## To be done
Output the lines of these entries as a JSON list of strings, one string per line, omitting blank lines.

## Items
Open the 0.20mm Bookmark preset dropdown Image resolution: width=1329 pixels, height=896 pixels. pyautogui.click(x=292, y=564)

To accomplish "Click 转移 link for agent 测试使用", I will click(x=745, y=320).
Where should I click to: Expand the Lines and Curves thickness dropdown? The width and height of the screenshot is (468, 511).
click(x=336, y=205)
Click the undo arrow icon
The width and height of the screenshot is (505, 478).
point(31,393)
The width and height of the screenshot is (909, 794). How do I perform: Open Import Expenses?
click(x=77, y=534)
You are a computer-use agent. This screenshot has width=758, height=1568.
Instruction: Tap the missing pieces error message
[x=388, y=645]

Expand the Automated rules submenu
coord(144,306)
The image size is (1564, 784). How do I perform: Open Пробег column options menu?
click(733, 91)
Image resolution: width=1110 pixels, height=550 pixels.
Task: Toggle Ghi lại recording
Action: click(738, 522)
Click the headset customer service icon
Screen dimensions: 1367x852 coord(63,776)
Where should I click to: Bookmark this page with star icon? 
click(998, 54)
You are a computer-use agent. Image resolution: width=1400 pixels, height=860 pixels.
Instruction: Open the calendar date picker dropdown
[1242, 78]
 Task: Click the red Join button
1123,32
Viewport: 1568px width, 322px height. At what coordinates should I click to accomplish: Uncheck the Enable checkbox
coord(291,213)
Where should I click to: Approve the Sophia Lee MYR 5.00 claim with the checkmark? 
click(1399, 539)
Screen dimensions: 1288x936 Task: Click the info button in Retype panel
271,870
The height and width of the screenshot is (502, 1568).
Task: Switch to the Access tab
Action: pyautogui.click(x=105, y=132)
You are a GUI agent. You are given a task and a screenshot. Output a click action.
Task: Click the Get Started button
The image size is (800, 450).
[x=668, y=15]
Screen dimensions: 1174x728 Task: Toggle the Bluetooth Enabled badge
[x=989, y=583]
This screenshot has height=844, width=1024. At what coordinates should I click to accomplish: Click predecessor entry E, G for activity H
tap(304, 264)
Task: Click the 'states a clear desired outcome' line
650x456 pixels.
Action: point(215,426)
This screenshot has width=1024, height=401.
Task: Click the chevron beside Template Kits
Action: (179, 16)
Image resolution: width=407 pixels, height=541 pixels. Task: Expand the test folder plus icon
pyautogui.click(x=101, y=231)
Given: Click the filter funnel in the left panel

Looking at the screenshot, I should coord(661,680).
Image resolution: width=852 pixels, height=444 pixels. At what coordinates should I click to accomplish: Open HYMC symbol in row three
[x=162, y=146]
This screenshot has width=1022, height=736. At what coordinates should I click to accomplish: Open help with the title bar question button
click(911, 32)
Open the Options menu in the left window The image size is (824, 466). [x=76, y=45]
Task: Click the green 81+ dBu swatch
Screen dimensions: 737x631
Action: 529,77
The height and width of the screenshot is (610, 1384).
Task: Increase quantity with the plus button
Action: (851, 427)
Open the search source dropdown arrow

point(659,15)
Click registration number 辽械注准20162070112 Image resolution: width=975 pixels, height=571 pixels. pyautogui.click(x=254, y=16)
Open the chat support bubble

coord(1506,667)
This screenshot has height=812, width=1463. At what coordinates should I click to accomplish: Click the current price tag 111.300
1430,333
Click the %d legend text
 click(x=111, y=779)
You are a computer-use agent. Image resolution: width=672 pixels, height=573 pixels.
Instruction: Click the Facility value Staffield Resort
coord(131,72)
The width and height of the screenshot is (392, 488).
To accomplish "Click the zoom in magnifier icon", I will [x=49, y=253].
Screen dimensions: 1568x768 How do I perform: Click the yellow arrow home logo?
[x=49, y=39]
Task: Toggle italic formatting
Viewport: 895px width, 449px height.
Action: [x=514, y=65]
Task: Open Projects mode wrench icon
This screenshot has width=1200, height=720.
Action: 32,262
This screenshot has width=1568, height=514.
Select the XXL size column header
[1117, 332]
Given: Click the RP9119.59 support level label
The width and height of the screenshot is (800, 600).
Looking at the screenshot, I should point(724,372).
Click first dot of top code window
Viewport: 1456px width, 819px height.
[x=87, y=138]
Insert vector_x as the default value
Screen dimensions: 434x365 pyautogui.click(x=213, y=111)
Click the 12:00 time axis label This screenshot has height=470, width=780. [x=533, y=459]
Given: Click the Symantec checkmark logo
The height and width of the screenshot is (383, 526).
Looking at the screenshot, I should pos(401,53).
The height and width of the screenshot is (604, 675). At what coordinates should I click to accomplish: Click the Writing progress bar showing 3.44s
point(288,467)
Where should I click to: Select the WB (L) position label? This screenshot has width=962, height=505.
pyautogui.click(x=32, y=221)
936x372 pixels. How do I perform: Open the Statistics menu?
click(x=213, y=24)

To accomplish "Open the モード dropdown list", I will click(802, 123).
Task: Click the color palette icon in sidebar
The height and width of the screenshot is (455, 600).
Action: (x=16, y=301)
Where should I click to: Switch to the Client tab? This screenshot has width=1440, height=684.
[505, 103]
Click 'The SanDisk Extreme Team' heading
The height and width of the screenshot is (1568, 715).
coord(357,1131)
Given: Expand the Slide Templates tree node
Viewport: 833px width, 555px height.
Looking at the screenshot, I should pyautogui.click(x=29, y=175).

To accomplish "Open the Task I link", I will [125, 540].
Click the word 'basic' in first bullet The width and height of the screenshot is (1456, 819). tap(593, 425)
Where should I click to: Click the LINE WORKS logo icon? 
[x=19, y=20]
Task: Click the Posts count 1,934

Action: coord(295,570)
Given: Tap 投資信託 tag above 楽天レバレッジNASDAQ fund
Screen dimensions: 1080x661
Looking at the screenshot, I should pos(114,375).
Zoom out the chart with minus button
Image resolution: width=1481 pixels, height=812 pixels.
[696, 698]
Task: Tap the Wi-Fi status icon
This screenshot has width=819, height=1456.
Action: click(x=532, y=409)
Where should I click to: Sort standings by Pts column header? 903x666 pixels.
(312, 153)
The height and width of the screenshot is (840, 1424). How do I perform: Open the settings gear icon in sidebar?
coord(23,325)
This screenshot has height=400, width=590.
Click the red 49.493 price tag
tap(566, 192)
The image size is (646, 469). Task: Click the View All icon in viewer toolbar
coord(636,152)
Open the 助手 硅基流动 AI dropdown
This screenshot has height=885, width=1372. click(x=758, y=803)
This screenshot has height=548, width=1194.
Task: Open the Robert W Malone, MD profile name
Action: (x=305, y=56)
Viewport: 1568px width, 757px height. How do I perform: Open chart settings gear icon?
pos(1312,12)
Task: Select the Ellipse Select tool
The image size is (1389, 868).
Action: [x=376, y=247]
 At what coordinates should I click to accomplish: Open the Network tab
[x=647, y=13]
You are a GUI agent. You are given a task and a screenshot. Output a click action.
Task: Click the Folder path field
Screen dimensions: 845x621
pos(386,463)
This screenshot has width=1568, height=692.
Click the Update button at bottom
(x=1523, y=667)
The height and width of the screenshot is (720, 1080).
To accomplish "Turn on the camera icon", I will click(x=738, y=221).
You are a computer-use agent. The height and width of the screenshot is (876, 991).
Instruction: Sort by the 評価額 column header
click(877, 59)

## Answer for this exercise
[
  "Open the 0.20mm Bookmark preset dropdown Image resolution: width=1329 pixels, height=896 pixels. pyautogui.click(x=292, y=564)",
  "To accomplish \"Click 转移 link for agent 测试使用\", I will click(x=745, y=320).",
  "Where should I click to: Expand the Lines and Curves thickness dropdown? The width and height of the screenshot is (468, 511).",
  "click(x=336, y=205)",
  "Click the undo arrow icon",
  "The width and height of the screenshot is (505, 478).",
  "point(31,393)",
  "The width and height of the screenshot is (909, 794). How do I perform: Open Import Expenses?",
  "click(x=77, y=534)",
  "You are a computer-use agent. This screenshot has width=758, height=1568.",
  "Instruction: Tap the missing pieces error message",
  "[x=388, y=645]",
  "Expand the Automated rules submenu",
  "coord(144,306)",
  "The image size is (1564, 784). How do I perform: Open Пробег column options menu?",
  "click(733, 91)",
  "Image resolution: width=1110 pixels, height=550 pixels.",
  "Task: Toggle Ghi lại recording",
  "Action: click(738, 522)",
  "Click the headset customer service icon",
  "Screen dimensions: 1367x852 coord(63,776)",
  "Where should I click to: Bookmark this page with star icon? ",
  "click(998, 54)",
  "You are a computer-use agent. Image resolution: width=1400 pixels, height=860 pixels.",
  "Instruction: Open the calendar date picker dropdown",
  "[1242, 78]",
  " Task: Click the red Join button",
  "1123,32",
  "Viewport: 1568px width, 322px height. At what coordinates should I click to accomplish: Uncheck the Enable checkbox",
  "coord(291,213)",
  "Where should I click to: Approve the Sophia Lee MYR 5.00 claim with the checkmark? ",
  "click(1399, 539)",
  "Screen dimensions: 1288x936 Task: Click the info button in Retype panel",
  "271,870",
  "The height and width of the screenshot is (502, 1568).",
  "Task: Switch to the Access tab",
  "Action: pyautogui.click(x=105, y=132)",
  "You are a GUI agent. You are given a task and a screenshot. Output a click action.",
  "Task: Click the Get Started button",
  "The image size is (800, 450).",
  "[x=668, y=15]",
  "Screen dimensions: 1174x728 Task: Toggle the Bluetooth Enabled badge",
  "[x=989, y=583]",
  "This screenshot has height=844, width=1024. At what coordinates should I click to accomplish: Click predecessor entry E, G for activity H",
  "tap(304, 264)",
  "Task: Click the 'states a clear desired outcome' line",
  "650x456 pixels.",
  "Action: point(215,426)",
  "This screenshot has width=1024, height=401.",
  "Task: Click the chevron beside Template Kits",
  "Action: (179, 16)",
  "Image resolution: width=407 pixels, height=541 pixels. Task: Expand the test folder plus icon",
  "pyautogui.click(x=101, y=231)",
  "Given: Click the filter funnel in the left panel",
  "Looking at the screenshot, I should coord(661,680).",
  "Image resolution: width=852 pixels, height=444 pixels. At what coordinates should I click to accomplish: Open HYMC symbol in row three",
  "[x=162, y=146]",
  "This screenshot has width=1022, height=736. At what coordinates should I click to accomplish: Open help with the title bar question button",
  "click(911, 32)",
  "Open the Options menu in the left window The image size is (824, 466). [x=76, y=45]",
  "Task: Click the green 81+ dBu swatch",
  "Screen dimensions: 737x631",
  "Action: 529,77",
  "The height and width of the screenshot is (610, 1384).",
  "Task: Increase quantity with the plus button",
  "Action: (851, 427)",
  "Open the search source dropdown arrow",
  "point(659,15)",
  "Click registration number 辽械注准20162070112 Image resolution: width=975 pixels, height=571 pixels. pyautogui.click(x=254, y=16)",
  "Open the chat support bubble",
  "coord(1506,667)",
  "This screenshot has height=812, width=1463. At what coordinates should I click to accomplish: Click the current price tag 111.300",
  "1430,333",
  "Click the %d legend text",
  " click(x=111, y=779)",
  "You are a computer-use agent. Image resolution: width=672 pixels, height=573 pixels.",
  "Instruction: Click the Facility value Staffield Resort",
  "coord(131,72)",
  "The width and height of the screenshot is (392, 488).",
  "To accomplish \"Click the zoom in magnifier icon\", I will [x=49, y=253].",
  "Screen dimensions: 1568x768 How do I perform: Click the yellow arrow home logo?",
  "[x=49, y=39]",
  "Task: Toggle italic formatting",
  "Viewport: 895px width, 449px height.",
  "Action: [x=514, y=65]",
  "Task: Open Projects mode wrench icon",
  "This screenshot has width=1200, height=720.",
  "Action: 32,262",
  "This screenshot has width=1568, height=514.",
  "Select the XXL size column header",
  "[1117, 332]",
  "Given: Click the RP9119.59 support level label",
  "The width and height of the screenshot is (800, 600).",
  "Looking at the screenshot, I should point(724,372).",
  "Click first dot of top code window",
  "Viewport: 1456px width, 819px height.",
  "[x=87, y=138]",
  "Insert vector_x as the default value",
  "Screen dimensions: 434x365 pyautogui.click(x=213, y=111)",
  "Click the 12:00 time axis label This screenshot has height=470, width=780. [x=533, y=459]",
  "Given: Click the Symantec checkmark logo",
  "The height and width of the screenshot is (383, 526).",
  "Looking at the screenshot, I should pos(401,53).",
  "The height and width of the screenshot is (604, 675). At what coordinates should I click to accomplish: Click the Writing progress bar showing 3.44s",
  "point(288,467)",
  "Where should I click to: Select the WB (L) position label? This screenshot has width=962, height=505.",
  "pyautogui.click(x=32, y=221)",
  "936x372 pixels. How do I perform: Open the Statistics menu?",
  "click(x=213, y=24)",
  "To accomplish \"Open the モード dropdown list\", I will click(802, 123).",
  "Task: Click the color palette icon in sidebar",
  "The height and width of the screenshot is (455, 600).",
  "Action: (x=16, y=301)",
  "Where should I click to: Switch to the Client tab? This screenshot has width=1440, height=684.",
  "[505, 103]",
  "Click 'The SanDisk Extreme Team' heading",
  "The height and width of the screenshot is (1568, 715).",
  "coord(357,1131)",
  "Given: Expand the Slide Templates tree node",
  "Viewport: 833px width, 555px height.",
  "Looking at the screenshot, I should pyautogui.click(x=29, y=175).",
  "To accomplish \"Open the Task I link\", I will [125, 540].",
  "Click the word 'basic' in first bullet The width and height of the screenshot is (1456, 819). tap(593, 425)",
  "Where should I click to: Click the LINE WORKS logo icon? ",
  "[x=19, y=20]",
  "Task: Click the Posts count 1,934",
  "Action: coord(295,570)",
  "Given: Tap 投資信託 tag above 楽天レバレッジNASDAQ fund",
  "Screen dimensions: 1080x661",
  "Looking at the screenshot, I should pos(114,375).",
  "Zoom out the chart with minus button",
  "Image resolution: width=1481 pixels, height=812 pixels.",
  "[696, 698]",
  "Task: Tap the Wi-Fi status icon",
  "This screenshot has width=819, height=1456.",
  "Action: click(x=532, y=409)",
  "Where should I click to: Sort standings by Pts column header? 903x666 pixels.",
  "(312, 153)",
  "The height and width of the screenshot is (840, 1424). How do I perform: Open the settings gear icon in sidebar?",
  "coord(23,325)",
  "This screenshot has height=400, width=590.",
  "Click the red 49.493 price tag",
  "tap(566, 192)",
  "The image size is (646, 469). Task: Click the View All icon in viewer toolbar",
  "coord(636,152)",
  "Open the 助手 硅基流动 AI dropdown",
  "This screenshot has height=885, width=1372. click(x=758, y=803)",
  "This screenshot has height=548, width=1194.",
  "Task: Open the Robert W Malone, MD profile name",
  "Action: (x=305, y=56)",
  "Viewport: 1568px width, 757px height. How do I perform: Open chart settings gear icon?",
  "pos(1312,12)",
  "Task: Select the Ellipse Select tool",
  "The image size is (1389, 868).",
  "Action: [x=376, y=247]",
  " At what coordinates should I click to accomplish: Open the Network tab",
  "[x=647, y=13]",
  "You are a GUI agent. You are given a task and a screenshot. Output a click action.",
  "Task: Click the Folder path field",
  "Screen dimensions: 845x621",
  "pos(386,463)",
  "This screenshot has width=1568, height=692.",
  "Click the Update button at bottom",
  "(x=1523, y=667)",
  "The height and width of the screenshot is (720, 1080).",
  "To accomplish \"Turn on the camera icon\", I will click(x=738, y=221).",
  "You are a computer-use agent. The height and width of the screenshot is (876, 991).",
  "Instruction: Sort by the 評価額 column header",
  "click(877, 59)"
]